Elijah parecia um carrapato.

— Porque eu já conheço eles há anos, não tem mais nada de interessante para perguntar — Elijah resmungou.

— Nossa, muito obrigado, Elijah — Benjamin comentou enquanto passava segurando uma bateria nova, ouvindo o que o garoto falou e não conseguindo se conter para mostrar mesmo que ouviu.

Elijah sentiu suas bochechas corando de vergonha, mas logo abriu um sorriso bonito para Benjamin.

— Ah, não se magoe, você sabe que é verdade — Elijah comentou simplista e logo voltou sua atenção para Aaron. — Vai, me diga qual a sua idade… Você sabe que eu posso perguntar para a minha mãe de todo jeito, mas prefiro que você me fale — resmungou brincando com um dos anéis que estava em seus dedos.

— Então vai lá e pergunta pra ela — respondeu rude.

— Aff, você é muito chato — Elijah rosnou a resposta e levantou-se da cadeira, decidindo ir embora e tentar mais no dia seguinte.


[...]


— Eu não acho que carros deem mais emoção do que motos — Elijah comentou baixinho, sentado no chão com as pernas dobradas, vendo Aaron trabalhar na mesma moto de sempre enquanto nenhum cliente chegava naquela tarde de segunda-feira.

Aaron olhou para o rosto de Elijah, vendo-o sugar mais de seu milkshake de caramelo.

— É porque você não dirige nenhum dos dois… As motos são legais, mas muito de seu favoritismo é devido a velocidade e praticidade em correr pelas ruas — Aaron argumentou tranquilo.

— Mas isso não é o mais importante? — Elijah franziu as sobrancelhas.

— Você está querendo falar sobre importância ou emoção? Porque os carros ganham na emoção… Nada se compara com a adrenalina de ficar pilotando um carro em alta velocidade, são muito mais coisas a se pensar na hora da corrida, a emoção e o desespero aumentam e a adrenalina explode nessa hora… — Aaron respondeu de forma mais melancólica do que Elijah esperava, e aquilo surpreendeu o rapaz. Foi fácil notar o tom de saudade que Aaron carregou em sua voz durante toda a sua frase.

— É, acho que você tem razão… Mas você parece saber muito sobre o que está falando — pontuou baixinho, esperando conseguir uma informação a mais. Elijah sentiu sua pele queimar quando os olhos sérios de Aaron encararam seu rosto com intensidade.
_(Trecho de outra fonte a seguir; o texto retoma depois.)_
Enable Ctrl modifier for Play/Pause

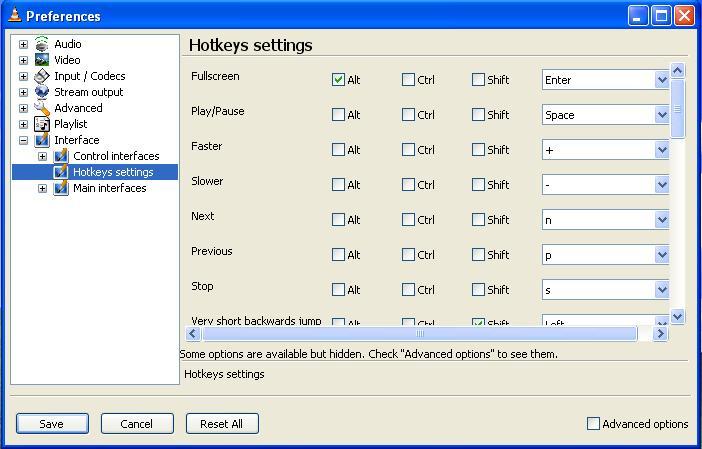pyautogui.click(x=408, y=115)
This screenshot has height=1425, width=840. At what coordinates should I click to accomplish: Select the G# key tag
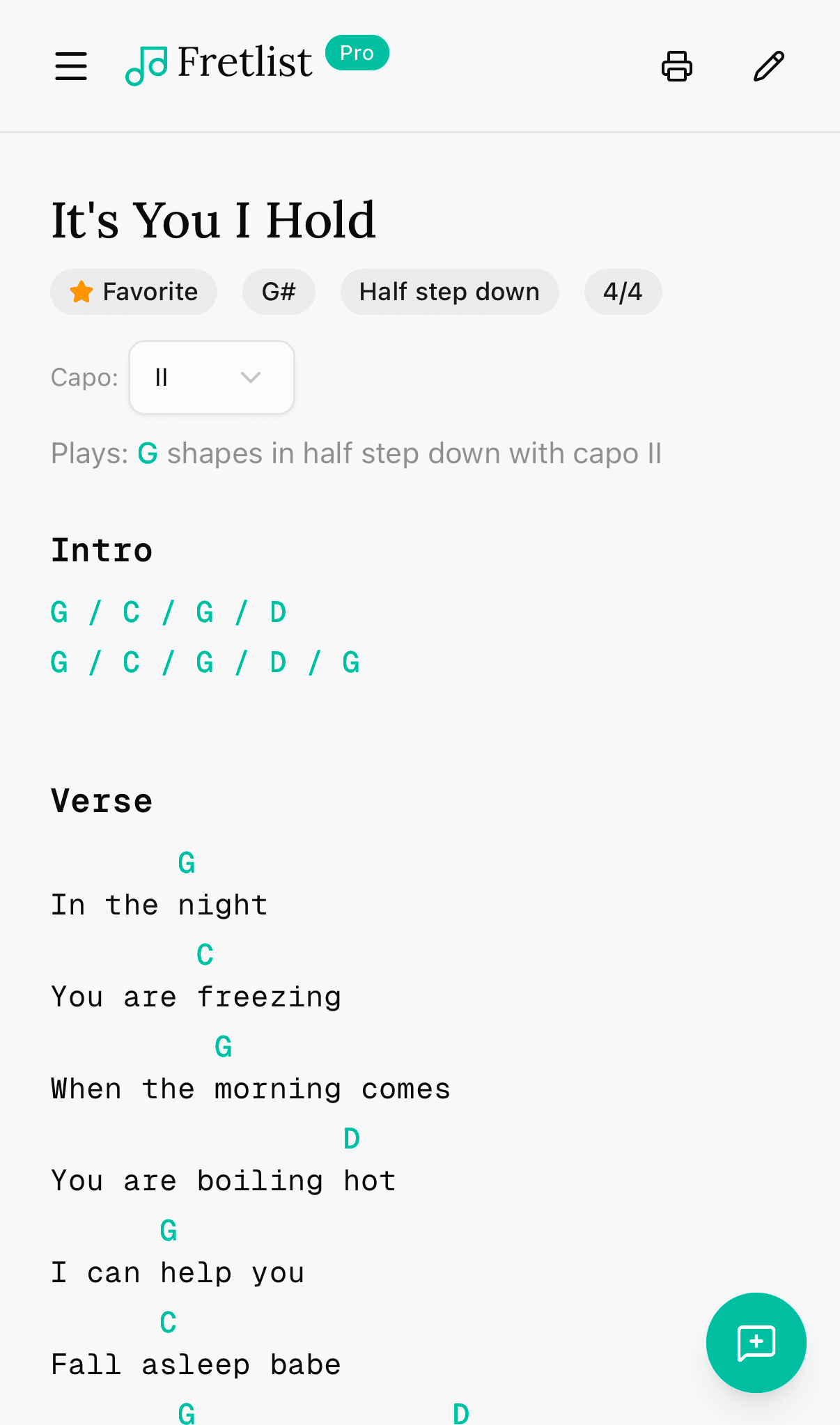point(279,292)
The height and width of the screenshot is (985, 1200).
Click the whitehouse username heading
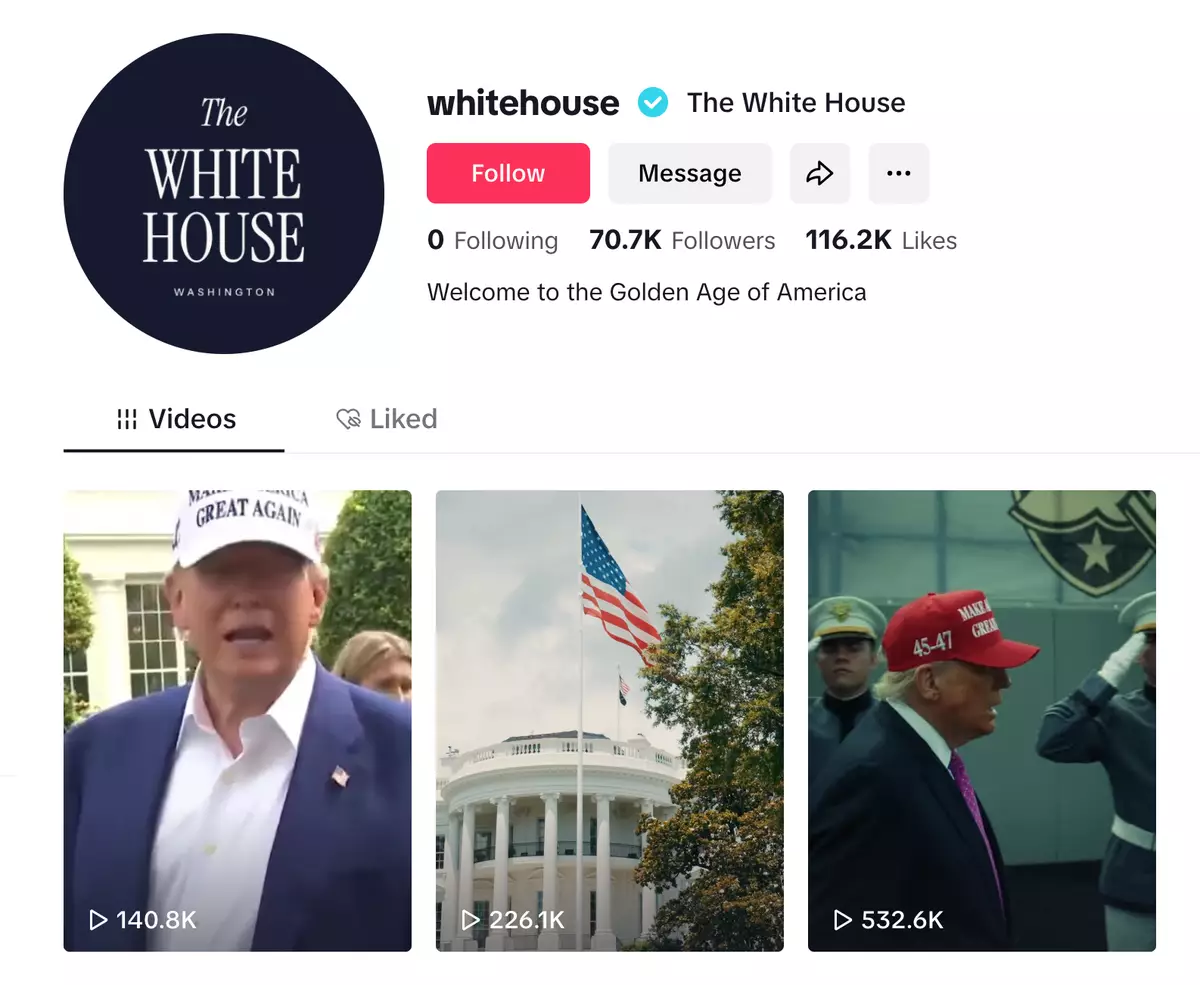coord(523,102)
— Claro que sei, eu sou mecânico!

— Mas não pare-

— Elijah? O que você está fazendo aqui? — Emily falou alto assim que saiu do próprio escritório. — Eu já disse que não quero você andando por aqui falando com meus funcionários! Vai pra casa fazer seus deveres de escola! — Brigou e no mesmo segundo Elijah levantou-se do chão e praticamente saiu correndo como uma verdadeira criança que tinha aprontado.

Emily encarou Aaron por alguns segundos antes de caminhar até outro funcionário.


[...]


— Eu sinceramente não quero levar uma bronca por ficar falando com você — Aaron resmungou todo inclinado no veículo que estava consertando naquele momento.

— Eu já conversei com a minha mãe sobre isso, relaxa, tá tranquilo — Elijah comentou com desdém, não se importando muito mais com as broncas que poderia levar de sua mãe.